What the military can teach teachers
The recent announcement about the extension and beefing up of the 'Troops to Teachers' programme has galvanised me into writing this post.
I'm not a military man per se (though those who know me will get that my rather stiff walk leads many to assume that I do have some sort of military background!)
I have however had a long and very rewarding association with various branches of the military. I was a CCF cadet at school and, inspired by the formidable John Ing, flirted for some time with the idea of joining the Royal Marines. But, having failed to get a Royal Marines scholarship whilst still at school (sour grapes), I turned my attention to the Irish Guards and throughout most of my time at university had every intention of signing up as soon as I'd finished my studies. I joined the 3rd (TA) Bn Worcestershire and Sherwood Foresters whilst I was at Nottingham and had earnt my commission by the time my degree came to an end. The three weeks I spent at Sandhurst on the weekend warriors' version of the commissioning course were as formative as any other 21 day period I can recall having had before or since.

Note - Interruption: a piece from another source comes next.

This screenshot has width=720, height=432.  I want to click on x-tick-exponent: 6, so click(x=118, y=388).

In the end, the imminent arrival of my (now 16 year old) daughter persuaded me that signing for a bachelor life of mess high-jinx and months abroad would be irredeemably selfish. I enrolled on the Nottingham PGCE instead and the rest, as they say, is history.
But I've kept close connections with the military. For a short while I commanded a TA Platoon in Canley, Coventry until my Saturday school commitments made continuing to do so unworkable. And I have now clocked up over 16 years' continuous service as a CCF officer. During that time I've seen a lot of military-style instruction, both good and bad. Here though are some of the good bits:
Mnemonics - or more accurately acrostic phrases - are bread and butter in the military. Soldiers seem to have them for everything, and with good reason - they are a marvellous little devise for remembering key facts. Teachers don't use them enough. A while ago I devised several for remembering various geological eras, but I should devise more; so should we all.

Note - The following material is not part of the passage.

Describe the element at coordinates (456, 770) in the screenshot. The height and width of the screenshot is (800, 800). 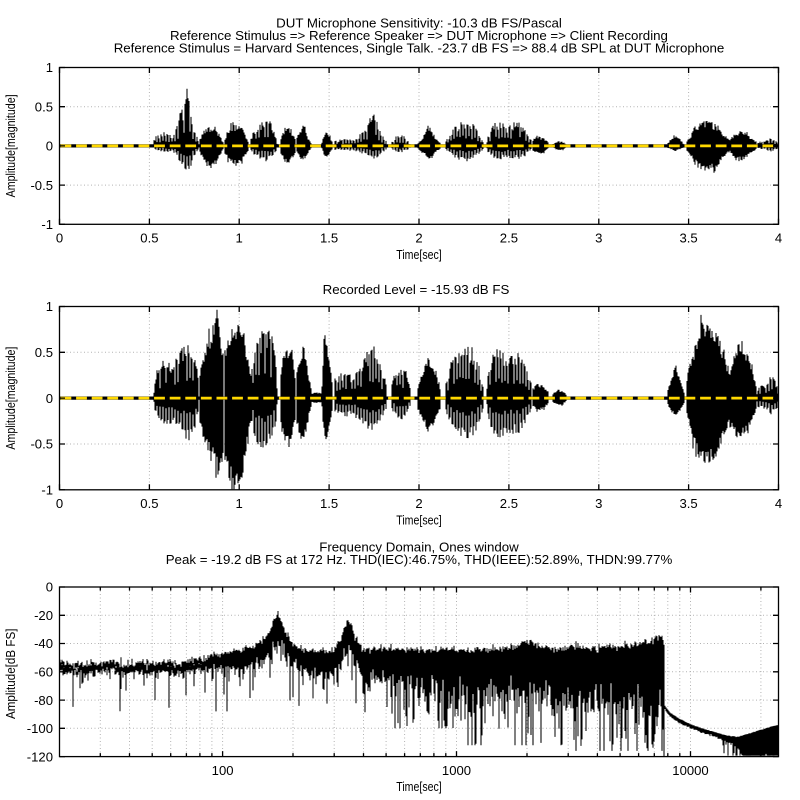
I see `svg-text: 1000` at that location.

The 3 part lesson Sandhurst style. Someone told me many years ago that military trainers are taught: 'Tell then what you're going to tell them, tell them, then tell them what you've just told them'. Marvellously simple, and it works. If you watch a skilful expositor they almost always do it - repetition is a key aspect of deep internalisation.
Commando spirit. I've whinged elsewhere about jobsworths; and we've all encountered pupils who lack a bit of backbone. They could do worse than be referred to the four elements of what the Royal Marines call the 'commando spirit' - a great code to live by:
- Cheerfulness in the face of adversity
In conditions and at times of day when most teachers would be inclined to pack it in, military trainers don't - there's something for us to learn from that.
The CCF had a narrow escape from the Chancellor's axe last year. Thank heavens it survived because I think pupils and teachers have a huge amount to learn from the military life, whether or not they end up having any longer term connection with it.
I close with the final verse of one of my favourite school songs. 'Young Brown' has overcome a series of setbacks until:
And now he’s in a Regiment a-fighting for the Crown,
And soon he’ll be a K.C.B. and Major-General Brown.
So listen all, both great and small, and may there be some more
To rally round to the bugle-sound, and join the Rifle Corps!